Task statement: In the entries below, find each line with the string "computer" and copy it.
*** Given data ***
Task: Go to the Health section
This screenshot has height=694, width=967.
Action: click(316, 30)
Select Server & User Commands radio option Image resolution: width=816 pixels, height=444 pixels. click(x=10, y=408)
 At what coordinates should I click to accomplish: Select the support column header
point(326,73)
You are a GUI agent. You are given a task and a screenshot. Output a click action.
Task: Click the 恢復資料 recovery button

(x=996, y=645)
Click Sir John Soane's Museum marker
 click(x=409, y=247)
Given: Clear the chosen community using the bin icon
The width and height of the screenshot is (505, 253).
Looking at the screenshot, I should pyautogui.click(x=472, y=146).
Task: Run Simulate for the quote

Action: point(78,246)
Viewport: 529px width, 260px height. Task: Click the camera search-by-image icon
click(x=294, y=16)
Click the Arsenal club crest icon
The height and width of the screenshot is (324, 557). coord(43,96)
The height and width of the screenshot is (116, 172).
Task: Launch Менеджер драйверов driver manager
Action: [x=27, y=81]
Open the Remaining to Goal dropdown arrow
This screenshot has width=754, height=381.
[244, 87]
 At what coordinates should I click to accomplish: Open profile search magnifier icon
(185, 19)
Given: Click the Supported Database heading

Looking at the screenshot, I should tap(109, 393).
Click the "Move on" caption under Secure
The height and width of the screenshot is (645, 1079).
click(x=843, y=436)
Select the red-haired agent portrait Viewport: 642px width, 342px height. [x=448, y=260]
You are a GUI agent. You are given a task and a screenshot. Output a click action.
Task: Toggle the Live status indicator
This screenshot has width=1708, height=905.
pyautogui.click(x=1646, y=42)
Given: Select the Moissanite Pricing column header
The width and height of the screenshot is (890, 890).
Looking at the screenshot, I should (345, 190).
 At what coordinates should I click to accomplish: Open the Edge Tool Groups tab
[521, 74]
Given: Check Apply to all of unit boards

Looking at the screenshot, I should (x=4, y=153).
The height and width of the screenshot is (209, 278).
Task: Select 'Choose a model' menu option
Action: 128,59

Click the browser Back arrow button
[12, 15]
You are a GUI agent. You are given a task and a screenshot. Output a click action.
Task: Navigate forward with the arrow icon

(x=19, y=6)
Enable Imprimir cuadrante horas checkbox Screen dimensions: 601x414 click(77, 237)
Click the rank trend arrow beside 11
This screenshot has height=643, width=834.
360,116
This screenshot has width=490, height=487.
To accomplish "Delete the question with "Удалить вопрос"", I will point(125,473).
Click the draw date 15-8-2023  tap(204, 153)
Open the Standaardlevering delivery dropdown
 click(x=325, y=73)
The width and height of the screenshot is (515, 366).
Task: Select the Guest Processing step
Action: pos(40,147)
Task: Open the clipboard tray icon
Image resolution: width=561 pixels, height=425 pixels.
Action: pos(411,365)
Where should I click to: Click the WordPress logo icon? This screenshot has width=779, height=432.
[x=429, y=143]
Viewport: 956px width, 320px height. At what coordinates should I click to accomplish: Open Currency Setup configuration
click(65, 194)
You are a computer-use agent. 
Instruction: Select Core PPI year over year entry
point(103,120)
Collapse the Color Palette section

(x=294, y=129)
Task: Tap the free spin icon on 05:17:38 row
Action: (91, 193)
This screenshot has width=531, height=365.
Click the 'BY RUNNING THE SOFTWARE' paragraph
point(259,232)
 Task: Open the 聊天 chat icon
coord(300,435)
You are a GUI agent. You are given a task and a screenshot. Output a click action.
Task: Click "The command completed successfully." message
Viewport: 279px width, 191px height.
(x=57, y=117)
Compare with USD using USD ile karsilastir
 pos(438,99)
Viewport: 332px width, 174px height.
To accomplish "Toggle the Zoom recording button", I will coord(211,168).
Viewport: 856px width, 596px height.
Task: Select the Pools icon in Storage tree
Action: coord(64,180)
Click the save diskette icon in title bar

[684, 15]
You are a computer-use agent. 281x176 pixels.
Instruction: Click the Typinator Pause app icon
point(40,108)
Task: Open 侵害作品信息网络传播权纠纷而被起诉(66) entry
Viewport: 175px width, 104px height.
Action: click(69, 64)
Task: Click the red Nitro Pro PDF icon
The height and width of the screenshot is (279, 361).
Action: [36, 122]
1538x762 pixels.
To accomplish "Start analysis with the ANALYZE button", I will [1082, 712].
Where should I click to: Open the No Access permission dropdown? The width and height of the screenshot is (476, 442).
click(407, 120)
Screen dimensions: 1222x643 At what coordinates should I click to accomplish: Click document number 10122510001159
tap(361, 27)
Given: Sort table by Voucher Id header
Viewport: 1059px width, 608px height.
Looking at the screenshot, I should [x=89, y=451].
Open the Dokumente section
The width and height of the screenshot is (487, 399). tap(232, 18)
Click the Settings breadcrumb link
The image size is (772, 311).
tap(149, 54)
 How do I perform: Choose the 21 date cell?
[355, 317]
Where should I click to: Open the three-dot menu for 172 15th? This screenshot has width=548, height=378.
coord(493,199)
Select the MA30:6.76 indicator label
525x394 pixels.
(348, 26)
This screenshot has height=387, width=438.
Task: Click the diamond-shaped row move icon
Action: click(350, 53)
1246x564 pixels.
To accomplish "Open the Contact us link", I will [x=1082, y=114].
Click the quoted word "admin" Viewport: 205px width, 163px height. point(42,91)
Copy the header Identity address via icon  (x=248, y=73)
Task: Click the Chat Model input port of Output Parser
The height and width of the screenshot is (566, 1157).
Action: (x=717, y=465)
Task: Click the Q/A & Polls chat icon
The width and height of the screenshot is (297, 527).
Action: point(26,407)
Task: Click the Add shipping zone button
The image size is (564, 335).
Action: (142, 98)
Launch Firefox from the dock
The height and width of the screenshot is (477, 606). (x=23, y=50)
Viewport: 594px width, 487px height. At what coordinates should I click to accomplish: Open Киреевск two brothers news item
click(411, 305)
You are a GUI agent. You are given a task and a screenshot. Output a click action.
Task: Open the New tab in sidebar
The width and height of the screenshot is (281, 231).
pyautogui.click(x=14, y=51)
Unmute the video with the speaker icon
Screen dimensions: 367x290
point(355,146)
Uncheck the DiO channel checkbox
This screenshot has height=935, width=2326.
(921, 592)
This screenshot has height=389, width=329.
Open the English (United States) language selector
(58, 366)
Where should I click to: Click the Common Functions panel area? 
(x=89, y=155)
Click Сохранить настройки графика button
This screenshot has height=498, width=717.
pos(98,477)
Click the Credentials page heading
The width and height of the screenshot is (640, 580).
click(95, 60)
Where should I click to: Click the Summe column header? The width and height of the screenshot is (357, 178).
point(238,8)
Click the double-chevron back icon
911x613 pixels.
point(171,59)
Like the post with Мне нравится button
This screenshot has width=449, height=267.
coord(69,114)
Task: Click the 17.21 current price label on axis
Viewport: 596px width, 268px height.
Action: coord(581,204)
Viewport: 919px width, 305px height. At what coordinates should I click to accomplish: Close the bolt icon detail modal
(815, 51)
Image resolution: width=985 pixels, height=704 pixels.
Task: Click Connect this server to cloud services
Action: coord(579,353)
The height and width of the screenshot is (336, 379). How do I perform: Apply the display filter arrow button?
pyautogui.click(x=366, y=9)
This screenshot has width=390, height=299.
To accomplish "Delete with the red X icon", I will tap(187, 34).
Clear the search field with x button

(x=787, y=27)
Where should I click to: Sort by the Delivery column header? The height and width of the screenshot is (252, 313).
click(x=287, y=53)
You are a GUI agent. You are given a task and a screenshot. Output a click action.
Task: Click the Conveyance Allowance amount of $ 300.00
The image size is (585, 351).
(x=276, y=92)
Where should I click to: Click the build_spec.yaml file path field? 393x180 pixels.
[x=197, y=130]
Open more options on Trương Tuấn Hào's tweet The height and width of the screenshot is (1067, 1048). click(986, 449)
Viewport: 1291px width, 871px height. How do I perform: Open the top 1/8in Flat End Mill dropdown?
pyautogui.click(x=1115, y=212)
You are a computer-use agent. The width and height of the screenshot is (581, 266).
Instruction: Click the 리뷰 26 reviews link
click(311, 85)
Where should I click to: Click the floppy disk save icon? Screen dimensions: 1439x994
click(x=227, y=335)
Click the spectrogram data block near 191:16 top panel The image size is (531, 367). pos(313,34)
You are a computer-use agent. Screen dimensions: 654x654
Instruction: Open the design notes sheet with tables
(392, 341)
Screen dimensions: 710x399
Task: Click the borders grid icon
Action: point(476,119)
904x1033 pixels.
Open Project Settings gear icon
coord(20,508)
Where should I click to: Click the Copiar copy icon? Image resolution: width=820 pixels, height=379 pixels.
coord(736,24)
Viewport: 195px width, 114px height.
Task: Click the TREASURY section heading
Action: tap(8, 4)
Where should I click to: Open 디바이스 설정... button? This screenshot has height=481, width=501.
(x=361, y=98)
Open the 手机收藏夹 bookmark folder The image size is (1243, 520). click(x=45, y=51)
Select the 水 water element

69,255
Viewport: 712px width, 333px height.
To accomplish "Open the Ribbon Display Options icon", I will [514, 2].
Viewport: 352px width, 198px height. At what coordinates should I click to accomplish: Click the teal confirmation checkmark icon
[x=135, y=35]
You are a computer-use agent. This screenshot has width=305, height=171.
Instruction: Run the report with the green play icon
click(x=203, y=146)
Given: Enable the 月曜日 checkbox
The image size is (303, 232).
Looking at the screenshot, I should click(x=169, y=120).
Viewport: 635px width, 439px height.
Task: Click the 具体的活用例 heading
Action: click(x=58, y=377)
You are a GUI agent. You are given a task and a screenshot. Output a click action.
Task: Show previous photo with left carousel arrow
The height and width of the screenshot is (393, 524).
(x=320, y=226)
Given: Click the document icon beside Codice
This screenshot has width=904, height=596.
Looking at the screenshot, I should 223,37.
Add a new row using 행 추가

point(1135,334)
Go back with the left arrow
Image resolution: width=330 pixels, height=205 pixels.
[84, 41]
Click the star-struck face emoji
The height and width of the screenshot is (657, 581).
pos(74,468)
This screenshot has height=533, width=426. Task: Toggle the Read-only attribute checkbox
***
Task response:
You are a computer-use agent. 
You are a computer-use agent. 281x176 pixels.
You are a computer-use agent. The width and height of the screenshot is (581, 266).
You are a computer-use agent. Screen dimensions: 654x654
You are a computer-use agent. This screenshot has width=305, height=171.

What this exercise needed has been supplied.